## Questions on the material
**A.** In the ReviewSense README, list the headings of every entry under "Future Improvements."
**B.** According to the ReviewSense README, why would batch processing be brought back for Phase 1?
**C.** Carry the ReviewSense README forward from its final sentence.

-- Page text follows --

6.  **Factual Tone:** Do NOT apologize, express opinions, make recommendations, or use conversational filler. Just state the facts found in the reviews.

CONTEXT:
---
{context}
---

QUESTION: {question} [/INST]
Answer:"""

This iterative process demonstrates the practical challenges and refinement needed when working with local LLMs in complex pipelines.

🔮 Future Improvements

RAG Evaluation: Fully implement and integrate RAGAs (or TruLens) evaluation using the local LLM or a free tier API to get quantitative metrics on Faithfulness, Answer Relevancy, etc.
LLM Upgrade: Experiment with larger or more advanced instruction-tuned models (e.g., Mixtral GGUF, Llama 3 70/8B Instruct GGUF, or API-based models like GPT-4/Claude 3) to achieve higher consistency in instruction following and synthesis.
Advanced Retrieval: Explore more sophisticated retrieval techniques (e.g., HyDE, MultiQueryRetriever, Re-ranking) to improve the quality of context chunks passed to the LLM, potentially reducing generation errors.
Batch Processing for Analysis: Re-implement batch processing for Phase 1 using techniques like map_reduce to handle large numbers of reviews that exceed the LLM's context window.
Error Handling & UI: Add more granular error handling and user feedback in the Gradio UI (e.g., clearer messages if context loading fails).
Automated Testing: Implement unit and integration tests using pytest for the core logic in src/pipeline.py.

⚙️ Setup and Installation

1. Clone the Repository

git clone [https://github.com/Deathshot78/ReviewSense.git](https://github.com/Deathshot78/ReviewSense.git) # Replace with your repo URL if different
cd ReviewSense

2. Install Required Packages

pip install -r requirements.txt

3. Download LLM Model

The scripts will attempt to download the Mistral-7B GGUF model (mistral-7b-instruct-v0.1.Q4_K_M.gguf, ~4.4GB) automatically via wget on the first run if it's not found in the root directory. You can also download it manually from Hugging Face and place it in the project root.

-- Page text concluded --
-- Data to examine follows --

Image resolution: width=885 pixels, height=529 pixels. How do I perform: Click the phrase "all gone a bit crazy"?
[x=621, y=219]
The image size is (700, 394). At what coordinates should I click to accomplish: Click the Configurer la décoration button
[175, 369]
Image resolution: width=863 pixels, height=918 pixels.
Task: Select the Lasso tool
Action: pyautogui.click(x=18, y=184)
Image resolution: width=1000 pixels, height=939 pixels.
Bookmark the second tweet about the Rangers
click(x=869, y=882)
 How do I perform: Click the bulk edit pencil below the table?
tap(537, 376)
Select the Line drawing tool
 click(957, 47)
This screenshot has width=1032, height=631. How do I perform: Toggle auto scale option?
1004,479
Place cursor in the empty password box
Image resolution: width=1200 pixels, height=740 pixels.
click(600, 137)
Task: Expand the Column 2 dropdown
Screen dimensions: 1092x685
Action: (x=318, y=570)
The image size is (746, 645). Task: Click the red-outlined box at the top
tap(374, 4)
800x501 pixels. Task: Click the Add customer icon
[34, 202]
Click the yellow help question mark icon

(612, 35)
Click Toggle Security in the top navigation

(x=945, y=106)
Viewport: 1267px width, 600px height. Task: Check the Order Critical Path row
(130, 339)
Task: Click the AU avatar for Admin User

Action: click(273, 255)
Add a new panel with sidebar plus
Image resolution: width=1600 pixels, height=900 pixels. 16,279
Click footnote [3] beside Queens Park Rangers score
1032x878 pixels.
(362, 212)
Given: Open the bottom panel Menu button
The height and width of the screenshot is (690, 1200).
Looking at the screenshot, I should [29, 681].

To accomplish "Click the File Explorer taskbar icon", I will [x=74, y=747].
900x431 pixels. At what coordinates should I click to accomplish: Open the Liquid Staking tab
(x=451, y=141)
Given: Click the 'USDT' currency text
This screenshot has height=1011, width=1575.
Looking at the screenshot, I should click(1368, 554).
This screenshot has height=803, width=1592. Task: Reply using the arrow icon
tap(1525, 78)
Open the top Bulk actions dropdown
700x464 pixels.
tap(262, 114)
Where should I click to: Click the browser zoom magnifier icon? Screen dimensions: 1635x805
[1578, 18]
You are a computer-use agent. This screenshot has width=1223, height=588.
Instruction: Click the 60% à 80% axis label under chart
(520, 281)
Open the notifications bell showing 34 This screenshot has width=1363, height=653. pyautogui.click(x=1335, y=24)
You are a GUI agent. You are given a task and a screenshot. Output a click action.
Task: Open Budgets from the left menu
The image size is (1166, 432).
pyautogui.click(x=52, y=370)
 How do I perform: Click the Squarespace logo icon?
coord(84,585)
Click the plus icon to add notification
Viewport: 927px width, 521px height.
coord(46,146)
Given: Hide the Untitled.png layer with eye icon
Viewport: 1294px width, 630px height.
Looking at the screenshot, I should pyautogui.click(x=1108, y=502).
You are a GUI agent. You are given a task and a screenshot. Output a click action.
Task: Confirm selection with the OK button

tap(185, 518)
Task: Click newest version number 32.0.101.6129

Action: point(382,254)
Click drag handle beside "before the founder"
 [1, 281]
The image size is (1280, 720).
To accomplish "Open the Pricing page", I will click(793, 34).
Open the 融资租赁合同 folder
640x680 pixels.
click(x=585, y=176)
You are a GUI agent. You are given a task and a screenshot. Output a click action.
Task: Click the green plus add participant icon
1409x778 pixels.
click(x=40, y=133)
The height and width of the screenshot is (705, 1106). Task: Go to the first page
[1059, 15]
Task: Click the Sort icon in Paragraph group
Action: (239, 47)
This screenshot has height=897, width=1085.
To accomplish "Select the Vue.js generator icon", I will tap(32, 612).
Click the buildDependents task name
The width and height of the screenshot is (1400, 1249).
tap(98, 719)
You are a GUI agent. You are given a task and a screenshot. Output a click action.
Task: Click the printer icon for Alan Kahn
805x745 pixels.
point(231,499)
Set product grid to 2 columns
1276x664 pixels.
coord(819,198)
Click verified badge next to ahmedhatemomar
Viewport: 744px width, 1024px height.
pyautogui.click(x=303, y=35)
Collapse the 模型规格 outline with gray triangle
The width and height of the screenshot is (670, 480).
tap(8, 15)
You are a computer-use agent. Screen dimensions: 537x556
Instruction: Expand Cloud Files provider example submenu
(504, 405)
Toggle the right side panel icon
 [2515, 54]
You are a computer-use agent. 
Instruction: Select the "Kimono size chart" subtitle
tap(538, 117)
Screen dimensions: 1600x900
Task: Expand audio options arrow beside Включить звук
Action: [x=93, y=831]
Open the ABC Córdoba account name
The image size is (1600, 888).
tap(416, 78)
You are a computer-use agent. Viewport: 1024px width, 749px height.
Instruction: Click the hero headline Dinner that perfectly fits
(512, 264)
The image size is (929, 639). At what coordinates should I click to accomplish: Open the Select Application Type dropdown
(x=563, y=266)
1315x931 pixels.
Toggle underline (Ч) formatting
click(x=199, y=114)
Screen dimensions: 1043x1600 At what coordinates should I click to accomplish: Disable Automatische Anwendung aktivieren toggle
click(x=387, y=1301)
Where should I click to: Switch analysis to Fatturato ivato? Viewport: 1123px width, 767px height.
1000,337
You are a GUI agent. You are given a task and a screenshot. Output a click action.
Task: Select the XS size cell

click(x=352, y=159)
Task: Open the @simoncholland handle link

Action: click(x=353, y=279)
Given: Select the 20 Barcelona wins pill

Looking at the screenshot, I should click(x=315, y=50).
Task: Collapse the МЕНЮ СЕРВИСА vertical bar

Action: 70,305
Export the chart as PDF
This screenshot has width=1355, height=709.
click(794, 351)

-- Data to examine concluded --

## Activity answers
**A.** RAG Evaluation; LLM Upgrade; Advanced Retrieval; Batch Processing for Analysis; Error Handling & UI; Automated Testing

**B.** Batch processing would be re-implemented with techniques such as map_reduce to handle large numbers of reviews that exceed the LLM's context window.

**C.**
▶️ Usage

Web App (Gradio)

Run the Gradio app:

python app.py

Access the interface in your browser

Tab 1 ("Batch Analyzer"): Paste reviews or upload a file to perform Summary, Aspect Extraction, and Sentiment Analysis. This does not affect the chatbot context.
Tab 2 ("Ask a Question"): Chat with the RAG bot. Use the file upload and "Update Chatbot Context" button within this tab to change the reviews the chatbot uses. Use "Reset Chatbot Context to Default" to revert to the built-in laptop reviews. Use "Reset Chat Memory" to clear the conversation history.

📁 Project Structure (v2.0)

ReviewSense/
├── 📄 README.md               # Project documentation 
├── 📁 src/                    # Source code for core 
│   ├── 📄 app.py              # Gradio web application
│   ├── 📄 pipeline.py         # Core functions for analysis, RAG, etc. 
│   └── 📄 main.py             # Command-line execution
├── 📄 requirements.txt        # Python dependencies
├── 📄 .gitignore              # Files ignored by Git
└── 🖼️ assets/                 # images

🛠️ Technologies and Models (v2.0)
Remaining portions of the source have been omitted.